**Directive**. Copy out every item below word for word, leaving out the pictures.

A block of data:
--- --- ---

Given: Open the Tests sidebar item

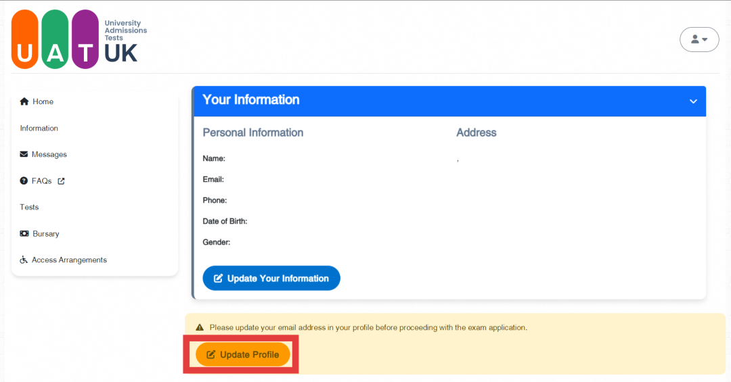Looking at the screenshot, I should click(29, 207).
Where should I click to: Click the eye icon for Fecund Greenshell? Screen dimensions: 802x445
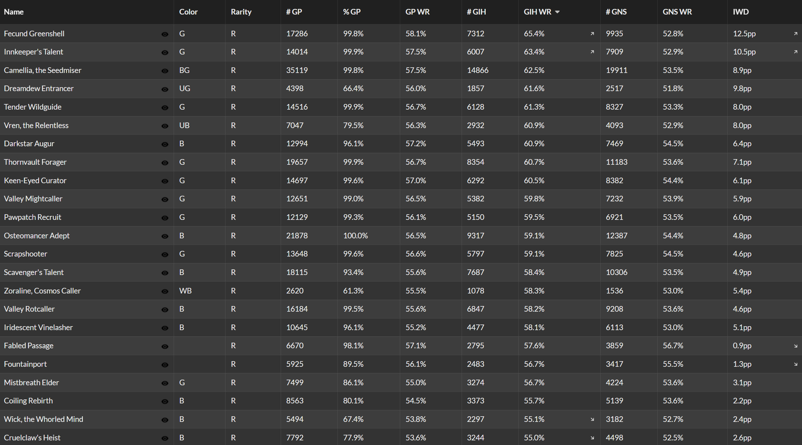165,34
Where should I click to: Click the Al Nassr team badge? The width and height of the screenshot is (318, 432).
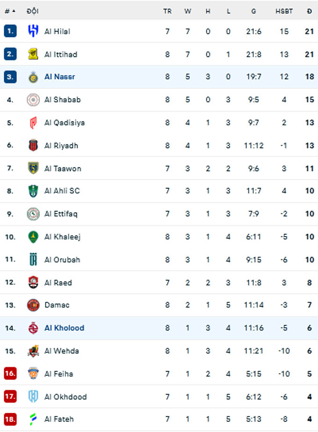[33, 77]
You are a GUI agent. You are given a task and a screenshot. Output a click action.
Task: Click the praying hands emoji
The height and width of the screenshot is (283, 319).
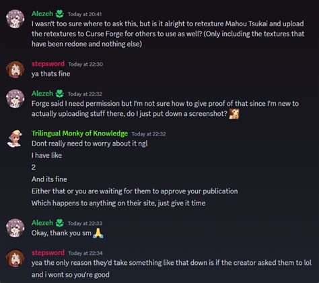pyautogui.click(x=98, y=233)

--- --- ---

**Right answer**.
Given: Open the Tests sidebar item

Looking at the screenshot, I should click(29, 207).
Where should I click to: Click the eye icon for Fecund Greenshell? Screen dimensions: 802x445
165,34
Where should I click to: Click the Al Nassr team badge? The width and height of the screenshot is (318, 432).
[33, 77]
You are a GUI agent. You are given a task and a screenshot. Output a click action.
Task: Click the praying hands emoji
The height and width of the screenshot is (283, 319).
pyautogui.click(x=98, y=233)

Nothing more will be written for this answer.